While we wait for the next season or so for Mr Moffatt to answer the question ‘Doctor Who’ [see my review for the Wedding of River Song here if this mean nothing to you) I thought I would upon the same question from a literary perspective. I’m not sure how useful this is, but that is for you to judge!

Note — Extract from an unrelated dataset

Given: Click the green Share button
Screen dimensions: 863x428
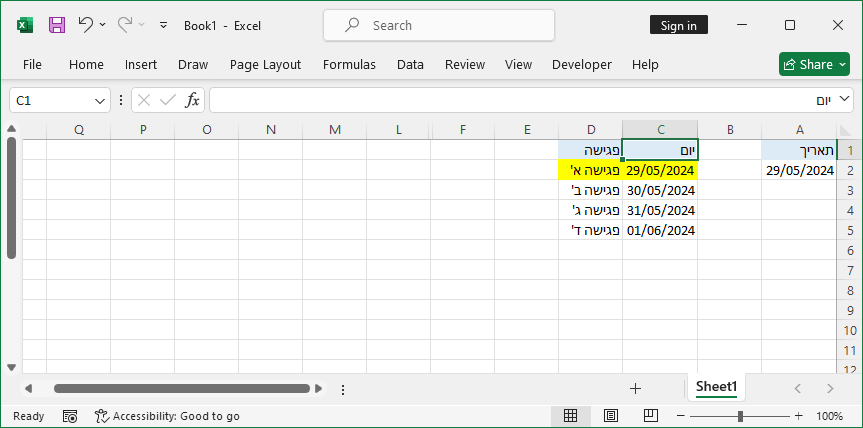Looking at the screenshot, I should [814, 64].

After the break I consider where the roots of Doctor Who are in literature. Stay tuned…
Summary
In my analysis the Doctor draws on:
- The traditional Wandering Hero
- More specifically Sherlock Holmes
- And possibly Mary Poppins!
Wandering Hero
The wandering hero is a classic literary figure – apart though from the odd arc (e.g. the Key to Time) there is no quest tale operating here so the Doctor is not an Odysseus for example. Nor is he the Wandering Jew – we are aware of no curse though he is a criminal and an exile.
Sherlock Holmes
Not just because Moffatt writes Sherlock, but because we have:
- Brilliant mind
- Scientific deduction
- Faithful companion (Watson)
- An enemy (Moriarty = The Master) with at least equal intellect.
Mary Poppins
Bizarrely I can detect echoes of Mary Poppins in Doctor Who – they are both characters that turn up out of the blue with their own mode of transport (umbrella / TARDIS), have their own approach to situations and quite clearly know things that normal people don’t. They also go away once the situation is resolved. OK, no companion, but I still detect a resonance.
Misc
While I worry about the Doctor, I wonder is the TARDIS the wardrobe from CS Lewis’s The Lion, The Witch and the Wardrobe? It takes you so strange lands (Narnia) and is much bigger than you expect. I just wondered if there was a connection.